[Date Prev][Date Next][Thread Prev][Thread Next][Date Index][Thread Index]
Re: The one element schema language
- From: Joe English <jenglish@flightlab.com>
- To: xml-dev@lists.xml.org
- Date: Tue, 06 Feb 2001 13:21:31 -0800
Rick Jelliffe wrote:
> [jenglish]
> > I suspect I'm missing
> >something here, since your example hook schema for XHTML Basic would
> >actually reject many documents that are DTD-valid with the above
> >validation algorithm. It does seem to work for the other examples
> >you gave (PurchaseOrder, RSS, and Schematron) though.)
>
> Probably that schema is wrong (what was the problem?)
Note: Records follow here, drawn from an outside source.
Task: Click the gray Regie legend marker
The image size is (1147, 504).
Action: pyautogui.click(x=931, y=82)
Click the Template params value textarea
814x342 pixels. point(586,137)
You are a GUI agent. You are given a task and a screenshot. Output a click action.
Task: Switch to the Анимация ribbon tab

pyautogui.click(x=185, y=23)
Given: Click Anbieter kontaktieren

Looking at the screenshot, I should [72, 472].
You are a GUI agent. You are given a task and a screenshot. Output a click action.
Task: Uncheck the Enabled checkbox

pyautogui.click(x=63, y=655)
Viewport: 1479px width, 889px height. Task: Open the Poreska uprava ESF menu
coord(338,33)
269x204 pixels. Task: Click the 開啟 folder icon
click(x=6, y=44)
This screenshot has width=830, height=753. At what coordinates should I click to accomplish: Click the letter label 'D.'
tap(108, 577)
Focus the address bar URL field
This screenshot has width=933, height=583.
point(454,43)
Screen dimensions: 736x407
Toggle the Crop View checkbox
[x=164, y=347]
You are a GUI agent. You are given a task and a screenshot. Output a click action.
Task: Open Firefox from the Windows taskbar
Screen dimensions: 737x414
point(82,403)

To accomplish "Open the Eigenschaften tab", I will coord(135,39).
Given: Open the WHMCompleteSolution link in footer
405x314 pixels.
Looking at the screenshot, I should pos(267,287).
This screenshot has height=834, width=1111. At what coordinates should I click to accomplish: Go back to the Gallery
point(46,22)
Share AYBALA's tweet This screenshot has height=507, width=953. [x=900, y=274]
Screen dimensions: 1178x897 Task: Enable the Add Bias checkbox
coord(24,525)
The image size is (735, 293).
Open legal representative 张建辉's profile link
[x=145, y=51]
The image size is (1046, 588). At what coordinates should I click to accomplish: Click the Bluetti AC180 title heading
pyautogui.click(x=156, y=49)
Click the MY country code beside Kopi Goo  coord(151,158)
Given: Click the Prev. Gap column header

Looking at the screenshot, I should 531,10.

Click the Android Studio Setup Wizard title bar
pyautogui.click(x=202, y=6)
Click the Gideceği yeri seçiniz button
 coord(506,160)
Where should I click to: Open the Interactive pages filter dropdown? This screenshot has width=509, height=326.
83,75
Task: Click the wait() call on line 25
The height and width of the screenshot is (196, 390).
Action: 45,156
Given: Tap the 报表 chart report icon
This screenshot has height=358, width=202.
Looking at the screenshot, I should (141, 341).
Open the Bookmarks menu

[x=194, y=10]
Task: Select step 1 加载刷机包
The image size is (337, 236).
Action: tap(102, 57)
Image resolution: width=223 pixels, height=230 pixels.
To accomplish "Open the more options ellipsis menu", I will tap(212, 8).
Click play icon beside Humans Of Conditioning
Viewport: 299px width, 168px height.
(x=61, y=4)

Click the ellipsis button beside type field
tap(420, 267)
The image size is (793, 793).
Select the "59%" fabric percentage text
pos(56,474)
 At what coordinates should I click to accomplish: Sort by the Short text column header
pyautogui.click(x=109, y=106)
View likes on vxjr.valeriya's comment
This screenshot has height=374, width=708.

It has to do with recursive elements. For example, XHTML
allows a <UL> inside an <LI> inside a <UL>. In this case
the hook schema:
0: html
1: head
2: [ title; meta. link. base. ]
3: body
4: [ a br. blockquote caption; div dl; form h1; h2; h3; h4; h5; h6;
img. ol; p; pre; table; ul; ]
5: [ tr; dt; dd; li; input; label; select; textarea; ]
6: [ td option. ]
7: [ abbr acronym address cite code dfn em kbd q samp span strong
var object; ]
8: param
would assign imin/imax numbers as follows:
hook: HTML / HEAD , BODY / UL / LI / UL
sequence: 0 1 3 4 5 4
which isn't monotically nondecreasing.
(The schema actually does satisfy TENTATIVE ASSUMPTION 1,
so '#' is a function and the imin/imax numbers are identical
in this case.)
[ earlier ]
> >However, TENTATIVE ASSUMPTION 1 does not hold in general since
> >it's contrary to Rick's spec, which explicitly allows NCNames to
> >appear more than once in a hook schema.
>
> So what should I call it, if it is neither partial order nor strict weak
> order?
The hook-schema itself doesn't directly induce a partial order,
but validation is still based on the idea of partial orders,
so I don't think there's any terminological problem in the spec.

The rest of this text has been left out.